**Problem description:** Retype exactly the lines that run from the start of the data to the line holding "Task: Click the refurbished-and-used-router.php", including both, and only those.

**Source material:**
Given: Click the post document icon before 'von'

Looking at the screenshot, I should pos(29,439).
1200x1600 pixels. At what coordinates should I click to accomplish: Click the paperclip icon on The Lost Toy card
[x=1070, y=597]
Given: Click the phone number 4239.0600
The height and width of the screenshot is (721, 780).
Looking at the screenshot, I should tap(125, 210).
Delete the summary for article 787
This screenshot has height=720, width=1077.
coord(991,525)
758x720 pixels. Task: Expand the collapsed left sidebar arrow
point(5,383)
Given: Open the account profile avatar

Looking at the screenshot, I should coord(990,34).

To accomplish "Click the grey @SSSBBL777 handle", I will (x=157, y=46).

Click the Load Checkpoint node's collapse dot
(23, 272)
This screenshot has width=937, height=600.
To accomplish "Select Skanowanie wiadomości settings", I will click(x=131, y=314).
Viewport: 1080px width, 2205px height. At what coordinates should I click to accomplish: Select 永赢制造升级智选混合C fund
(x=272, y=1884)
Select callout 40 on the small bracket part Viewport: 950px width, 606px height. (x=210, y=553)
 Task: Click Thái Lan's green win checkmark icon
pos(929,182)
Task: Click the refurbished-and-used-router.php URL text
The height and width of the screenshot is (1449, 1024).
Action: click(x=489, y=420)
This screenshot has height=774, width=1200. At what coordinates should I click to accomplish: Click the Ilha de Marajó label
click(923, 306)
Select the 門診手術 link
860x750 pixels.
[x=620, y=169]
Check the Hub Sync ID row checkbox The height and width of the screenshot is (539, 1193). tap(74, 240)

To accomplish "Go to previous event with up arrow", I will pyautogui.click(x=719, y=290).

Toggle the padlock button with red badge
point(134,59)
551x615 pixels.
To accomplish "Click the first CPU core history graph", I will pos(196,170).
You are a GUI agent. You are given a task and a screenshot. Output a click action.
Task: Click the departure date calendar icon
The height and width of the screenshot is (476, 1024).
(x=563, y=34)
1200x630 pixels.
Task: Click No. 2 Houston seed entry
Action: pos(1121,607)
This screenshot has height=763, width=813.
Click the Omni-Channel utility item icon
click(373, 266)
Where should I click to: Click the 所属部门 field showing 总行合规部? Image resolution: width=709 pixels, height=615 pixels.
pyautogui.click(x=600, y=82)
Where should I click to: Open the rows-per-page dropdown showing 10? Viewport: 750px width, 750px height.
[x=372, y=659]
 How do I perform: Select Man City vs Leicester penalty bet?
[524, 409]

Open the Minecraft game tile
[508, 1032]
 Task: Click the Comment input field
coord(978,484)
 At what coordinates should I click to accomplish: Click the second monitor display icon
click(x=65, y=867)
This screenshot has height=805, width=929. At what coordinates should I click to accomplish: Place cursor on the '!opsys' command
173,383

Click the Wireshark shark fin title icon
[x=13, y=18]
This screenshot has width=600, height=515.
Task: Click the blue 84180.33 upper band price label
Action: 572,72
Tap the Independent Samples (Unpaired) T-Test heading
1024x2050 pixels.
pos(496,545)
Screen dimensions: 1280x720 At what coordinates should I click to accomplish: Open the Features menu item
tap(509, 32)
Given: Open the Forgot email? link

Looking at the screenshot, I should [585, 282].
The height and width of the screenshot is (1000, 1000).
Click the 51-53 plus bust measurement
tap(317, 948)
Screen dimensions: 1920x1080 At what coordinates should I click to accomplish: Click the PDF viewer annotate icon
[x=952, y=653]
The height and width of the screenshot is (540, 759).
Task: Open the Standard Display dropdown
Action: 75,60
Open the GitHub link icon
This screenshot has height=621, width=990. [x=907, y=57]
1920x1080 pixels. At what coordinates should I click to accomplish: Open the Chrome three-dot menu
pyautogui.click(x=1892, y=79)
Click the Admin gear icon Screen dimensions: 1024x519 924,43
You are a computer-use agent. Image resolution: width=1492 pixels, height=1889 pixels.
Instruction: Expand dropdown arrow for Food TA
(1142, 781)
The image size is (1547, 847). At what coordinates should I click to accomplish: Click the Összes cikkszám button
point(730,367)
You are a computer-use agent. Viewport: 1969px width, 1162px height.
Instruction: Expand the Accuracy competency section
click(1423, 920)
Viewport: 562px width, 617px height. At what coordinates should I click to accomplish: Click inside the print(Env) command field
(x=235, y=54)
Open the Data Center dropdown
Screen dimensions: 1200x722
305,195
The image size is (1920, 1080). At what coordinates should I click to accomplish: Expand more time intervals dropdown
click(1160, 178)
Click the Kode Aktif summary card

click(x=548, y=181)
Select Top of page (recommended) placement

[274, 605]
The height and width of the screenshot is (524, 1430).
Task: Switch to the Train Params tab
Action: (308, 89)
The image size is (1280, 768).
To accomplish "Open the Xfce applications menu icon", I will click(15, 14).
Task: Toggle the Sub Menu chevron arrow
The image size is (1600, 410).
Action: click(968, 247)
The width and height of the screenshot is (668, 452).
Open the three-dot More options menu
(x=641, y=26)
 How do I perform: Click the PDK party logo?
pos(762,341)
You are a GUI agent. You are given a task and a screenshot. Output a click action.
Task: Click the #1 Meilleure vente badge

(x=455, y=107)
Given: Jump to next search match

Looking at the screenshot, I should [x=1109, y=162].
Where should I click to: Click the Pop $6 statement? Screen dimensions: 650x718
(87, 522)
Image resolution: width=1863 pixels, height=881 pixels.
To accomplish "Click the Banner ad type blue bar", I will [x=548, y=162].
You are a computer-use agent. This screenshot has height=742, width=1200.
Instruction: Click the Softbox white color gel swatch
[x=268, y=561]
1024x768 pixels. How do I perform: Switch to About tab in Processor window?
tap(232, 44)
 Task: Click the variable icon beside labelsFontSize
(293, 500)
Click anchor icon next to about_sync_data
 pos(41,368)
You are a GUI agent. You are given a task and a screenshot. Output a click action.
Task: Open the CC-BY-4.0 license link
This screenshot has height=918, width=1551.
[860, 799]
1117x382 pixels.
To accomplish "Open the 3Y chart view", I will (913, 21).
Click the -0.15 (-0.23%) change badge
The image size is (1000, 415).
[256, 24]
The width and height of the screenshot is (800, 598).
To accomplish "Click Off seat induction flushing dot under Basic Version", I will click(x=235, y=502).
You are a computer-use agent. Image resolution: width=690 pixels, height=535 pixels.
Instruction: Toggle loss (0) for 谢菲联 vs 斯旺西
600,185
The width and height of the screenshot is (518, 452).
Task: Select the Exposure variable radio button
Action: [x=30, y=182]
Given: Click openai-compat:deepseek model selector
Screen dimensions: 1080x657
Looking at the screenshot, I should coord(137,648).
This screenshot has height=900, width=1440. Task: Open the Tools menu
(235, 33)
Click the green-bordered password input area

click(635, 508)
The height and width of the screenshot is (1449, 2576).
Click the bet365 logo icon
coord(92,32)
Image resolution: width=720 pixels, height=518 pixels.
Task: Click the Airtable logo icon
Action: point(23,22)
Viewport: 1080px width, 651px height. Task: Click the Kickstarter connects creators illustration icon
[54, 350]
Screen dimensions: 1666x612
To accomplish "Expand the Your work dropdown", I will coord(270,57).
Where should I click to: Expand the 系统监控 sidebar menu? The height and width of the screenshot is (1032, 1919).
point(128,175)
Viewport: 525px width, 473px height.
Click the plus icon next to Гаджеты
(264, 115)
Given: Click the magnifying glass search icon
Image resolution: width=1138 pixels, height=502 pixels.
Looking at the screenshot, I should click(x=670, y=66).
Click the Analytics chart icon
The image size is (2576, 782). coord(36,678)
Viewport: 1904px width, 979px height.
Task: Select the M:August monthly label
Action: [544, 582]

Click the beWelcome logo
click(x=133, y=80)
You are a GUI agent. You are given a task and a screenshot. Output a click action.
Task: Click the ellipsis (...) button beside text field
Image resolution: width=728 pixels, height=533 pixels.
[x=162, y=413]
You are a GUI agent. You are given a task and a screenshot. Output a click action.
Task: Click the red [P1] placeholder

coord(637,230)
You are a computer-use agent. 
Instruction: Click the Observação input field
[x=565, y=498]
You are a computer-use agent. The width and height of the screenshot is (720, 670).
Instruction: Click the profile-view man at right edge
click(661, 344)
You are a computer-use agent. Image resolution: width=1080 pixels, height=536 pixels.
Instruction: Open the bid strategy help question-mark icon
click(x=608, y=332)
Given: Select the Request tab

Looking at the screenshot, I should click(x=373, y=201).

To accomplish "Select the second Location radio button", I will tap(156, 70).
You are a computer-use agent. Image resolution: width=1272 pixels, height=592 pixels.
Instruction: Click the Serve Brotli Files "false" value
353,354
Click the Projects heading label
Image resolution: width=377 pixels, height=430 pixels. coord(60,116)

**Reply to the exercise:**
Given: Click the post document icon before 'von'

Looking at the screenshot, I should pos(29,439).
1200x1600 pixels. At what coordinates should I click to accomplish: Click the paperclip icon on The Lost Toy card
[x=1070, y=597]
Given: Click the phone number 4239.0600
The height and width of the screenshot is (721, 780).
Looking at the screenshot, I should tap(125, 210).
Delete the summary for article 787
This screenshot has height=720, width=1077.
coord(991,525)
758x720 pixels. Task: Expand the collapsed left sidebar arrow
point(5,383)
Given: Open the account profile avatar

Looking at the screenshot, I should coord(990,34).

To accomplish "Click the grey @SSSBBL777 handle", I will (x=157, y=46).

Click the Load Checkpoint node's collapse dot
(23, 272)
This screenshot has width=937, height=600.
To accomplish "Select Skanowanie wiadomości settings", I will click(x=131, y=314).
Viewport: 1080px width, 2205px height. At what coordinates should I click to accomplish: Select 永赢制造升级智选混合C fund
(x=272, y=1884)
Select callout 40 on the small bracket part Viewport: 950px width, 606px height. (x=210, y=553)
 Task: Click Thái Lan's green win checkmark icon
pos(929,182)
Task: Click the refurbished-and-used-router.php URL text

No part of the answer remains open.